Wolves are a protected species, which means they cannot be harmed, killed or captured under normal circumstances. After the increase of attacks on livestock and recent sightings close to humans, a debate has sparked both at a governmental and institutional level, and for society at large, being especially heated on social media. On the one hand, there is a cause for celebration due to the successful return of a native species, a win for Dutch biodiversity and the natural environment. On the other hand, there is a sense of fear for livestock, pets and humans, and the feeling that there is just not enough room for people and wolves to cohabit safely. By the end of last year, minister for Nature and Nitrogen Policy Christianne Van der Wal pointed out the conflicting interests in the debate and called for a broad, social dialogue, including all parties involved. She also warned that ‘the discussion is now based on fear and that is not helpful,’ NOS reported.
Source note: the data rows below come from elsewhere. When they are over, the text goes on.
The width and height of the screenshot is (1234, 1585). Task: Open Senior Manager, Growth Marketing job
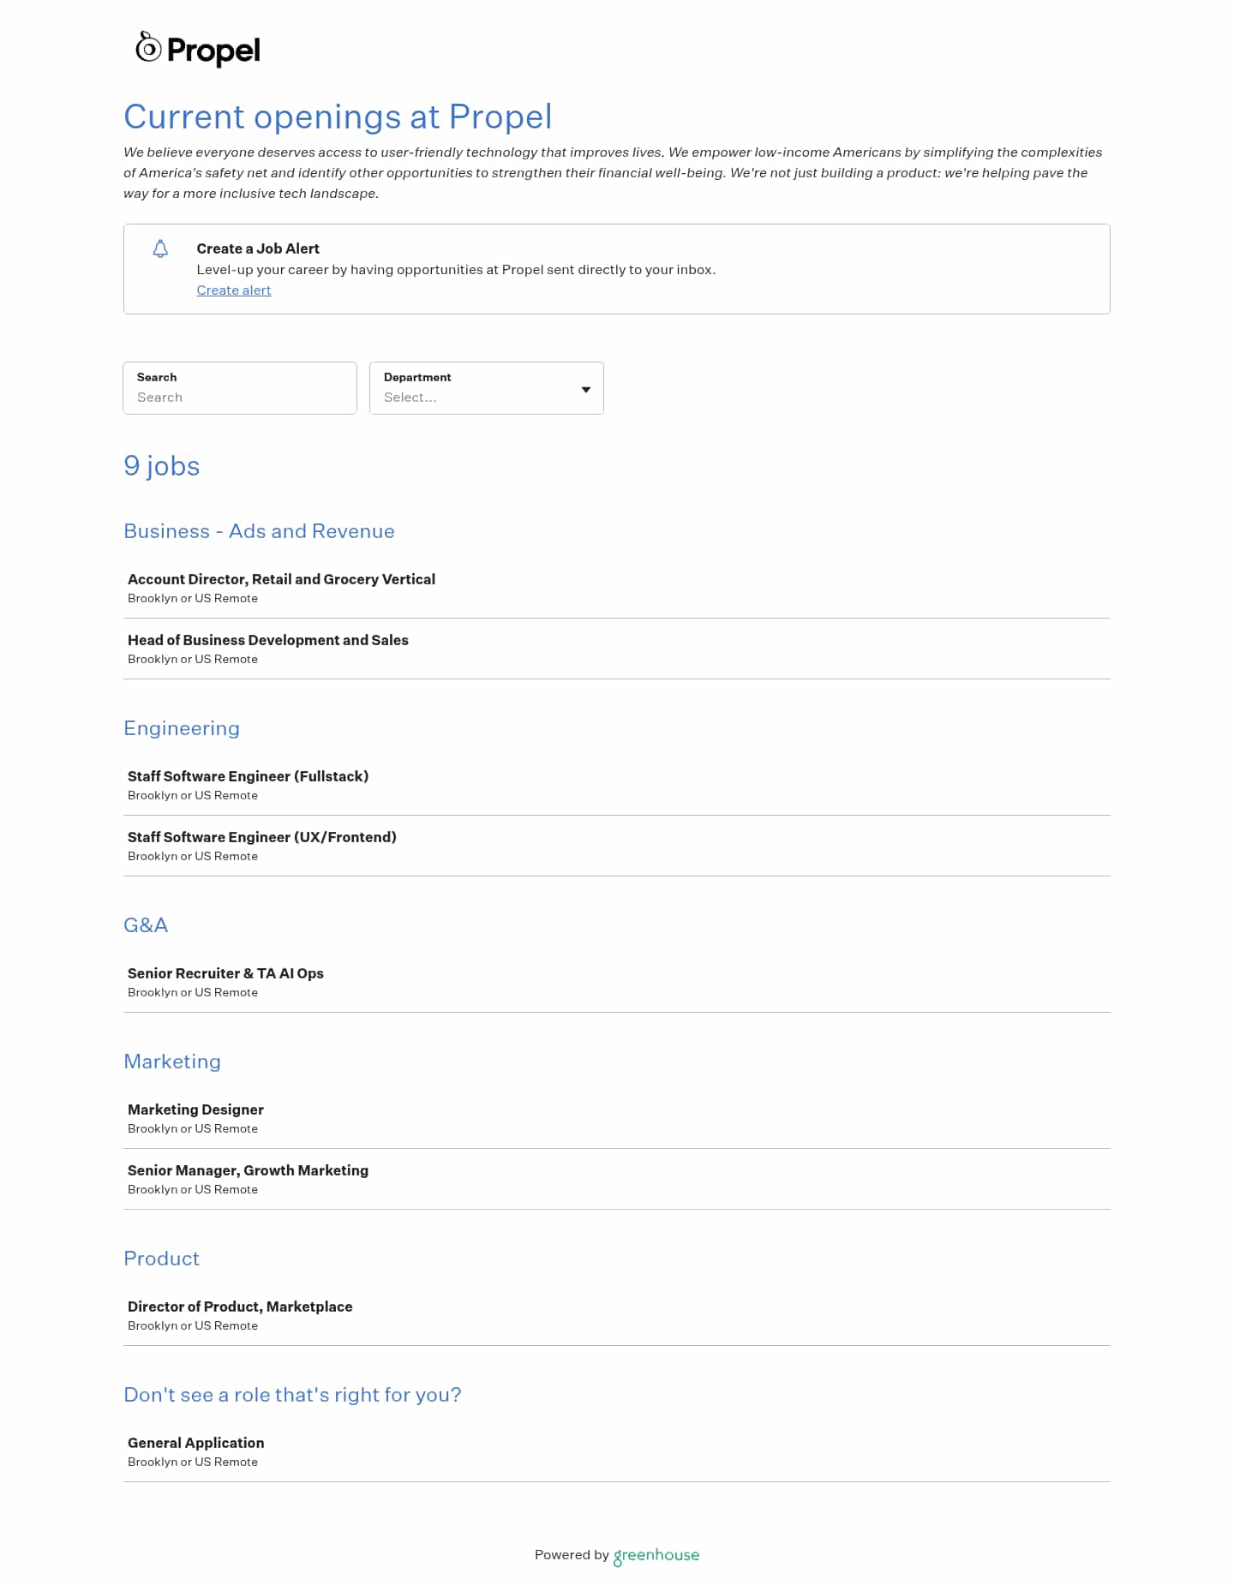[248, 1170]
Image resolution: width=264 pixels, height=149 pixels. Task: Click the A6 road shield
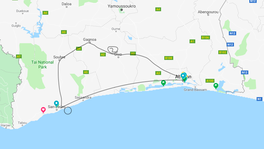coord(45,13)
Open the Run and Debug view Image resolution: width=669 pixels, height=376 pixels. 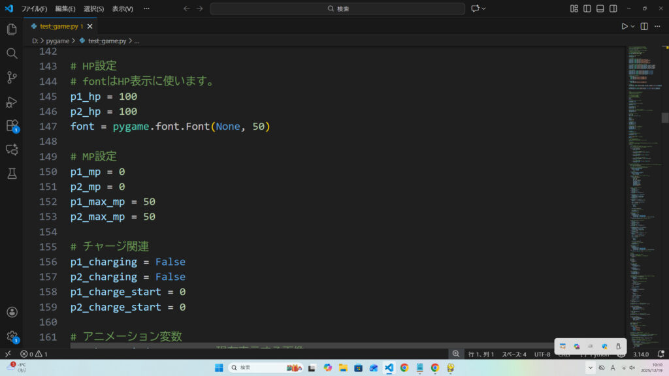[12, 102]
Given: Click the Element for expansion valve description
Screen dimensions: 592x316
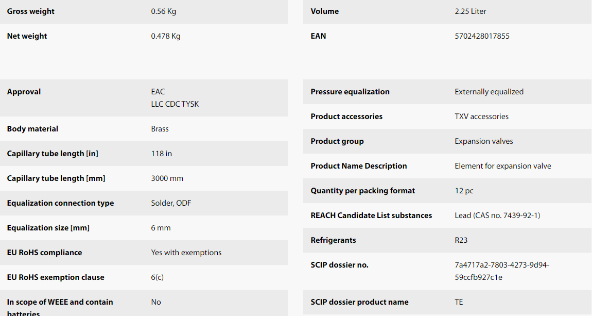Looking at the screenshot, I should 503,166.
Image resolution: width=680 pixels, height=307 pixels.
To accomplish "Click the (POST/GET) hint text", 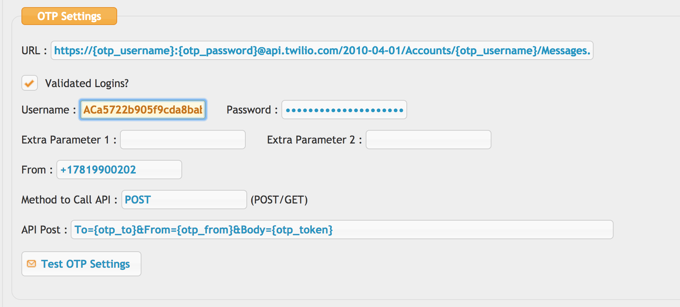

BIJ12 states that experience in other countries such as Germany and France shows that proper fences and guardian dogs for livestock are effective measures for disincentivizing wolf attacks, and highlights the work of Dutch provinces in financing such methods, as well as compensating owners for damage to their animals. They also recently incorporated a digital system for reporting wolf damage in order to increase the efficiency of institutional reaction to incidents. There is a need for other measures that include the general population, such as discouraging human interactions with wolves – who are sometimes lured with food in order to be photographed. Wolves are naturally shy, and these events make them more prone to come close to humans. As information and education are key to ensure fear management and encourage responsible behaviour, in 2023 the government plans to start a social dialogue about how humans and wolves can live together.
Wolven in Nederland highlights how extraordinary it is that wolves were hunted to near extinction and now have finally returned to the areas they once inhabited: ‘Wolves can live with us; perhaps we are the ones that need to learn to live with them again,’ they conclude.